[Trecho para leitura]
►

• CAPÍTULO 5 •
SAMBA-CANÇÃO,BOSSA NOVA E ZICARTOLA
Em 1939 o mundo mergulhou (e se afundou) na Segunda Guerra Mundial. Em decorrência, houve uma diminuição, em todos os cantos do planeta, das atividades que não estavam diretamente ligadas ao conflito. O ritmo dos investimentos na produção fonográfica e nos espetáculos caiu substancialmente, afetando a até então crescente indústria do entretenimento. Discos deixavam de ser lançados, shows eram cancelados, bailes e desfiles carnavalescos adiados. Apesar do namoro do presidente Getúlio Vargas com os nazifascistas, o Brasil acabaria apoiando os Aliados. O samba, nesse contexto, já havia conquistado seu espaço nas rádios, tornando-se o gênero preferido do povo. Tanto que, em pelo menos uma ocasião, o samba se fez presente na guerra.

◄

[Dados fornecidos]
►

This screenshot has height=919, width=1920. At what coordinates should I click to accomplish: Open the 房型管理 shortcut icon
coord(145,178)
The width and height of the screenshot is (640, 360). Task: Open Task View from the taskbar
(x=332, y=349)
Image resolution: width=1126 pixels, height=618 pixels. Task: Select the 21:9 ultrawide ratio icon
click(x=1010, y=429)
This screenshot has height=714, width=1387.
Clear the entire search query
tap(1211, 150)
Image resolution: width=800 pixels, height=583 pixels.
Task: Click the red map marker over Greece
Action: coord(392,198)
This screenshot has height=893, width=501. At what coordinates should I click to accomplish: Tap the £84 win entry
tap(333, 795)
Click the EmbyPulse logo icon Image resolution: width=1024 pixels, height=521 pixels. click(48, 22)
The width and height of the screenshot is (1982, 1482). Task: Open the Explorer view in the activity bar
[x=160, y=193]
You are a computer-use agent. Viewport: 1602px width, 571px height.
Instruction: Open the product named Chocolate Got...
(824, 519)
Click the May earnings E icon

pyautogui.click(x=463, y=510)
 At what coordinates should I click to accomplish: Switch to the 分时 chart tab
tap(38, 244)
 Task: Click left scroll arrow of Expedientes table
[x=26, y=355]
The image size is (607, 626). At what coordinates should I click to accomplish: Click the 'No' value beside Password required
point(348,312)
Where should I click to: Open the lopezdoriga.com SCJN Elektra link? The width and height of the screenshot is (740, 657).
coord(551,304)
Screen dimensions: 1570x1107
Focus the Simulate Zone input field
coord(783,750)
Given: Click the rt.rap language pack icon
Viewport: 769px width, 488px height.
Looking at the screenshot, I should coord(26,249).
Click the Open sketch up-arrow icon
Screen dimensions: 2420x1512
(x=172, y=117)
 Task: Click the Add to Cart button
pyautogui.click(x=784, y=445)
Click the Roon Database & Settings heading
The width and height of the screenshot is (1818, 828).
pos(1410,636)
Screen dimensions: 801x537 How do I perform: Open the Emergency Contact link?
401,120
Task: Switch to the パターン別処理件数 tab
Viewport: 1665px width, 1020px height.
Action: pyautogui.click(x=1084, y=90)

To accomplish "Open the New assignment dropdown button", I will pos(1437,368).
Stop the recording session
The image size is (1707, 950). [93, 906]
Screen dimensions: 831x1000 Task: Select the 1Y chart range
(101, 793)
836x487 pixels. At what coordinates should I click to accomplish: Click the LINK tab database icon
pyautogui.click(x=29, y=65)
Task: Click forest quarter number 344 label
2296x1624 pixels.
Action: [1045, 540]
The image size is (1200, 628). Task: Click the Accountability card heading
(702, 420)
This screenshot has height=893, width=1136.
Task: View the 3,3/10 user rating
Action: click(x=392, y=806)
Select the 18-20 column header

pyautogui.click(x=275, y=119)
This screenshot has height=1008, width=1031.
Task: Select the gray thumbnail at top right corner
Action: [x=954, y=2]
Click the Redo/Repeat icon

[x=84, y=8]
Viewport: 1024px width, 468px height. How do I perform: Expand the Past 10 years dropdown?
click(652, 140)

◄

[Requisitos]
1. De acordo com o trecho sobre o samba, qual lado o Brasil acabaria apoiando na Segunda Guerra Mundial?
2. Converta em uma lista JSON de strings, com uma string por linha e sem linhas em branco, somente as linhas dos registros que começam na linha que contém "Viewport: 1024px width, 468px" e seguem até o fim dos registros, ambas as extremidades incluídas.
O trecho e os registros provêm de fontes distintas.

[Resultados esperados]
1. Os Aliados.

2.
[
  "Viewport: 1024px width, 468px height. How do I perform: Expand the Past 10 years dropdown?",
  "click(652, 140)"
]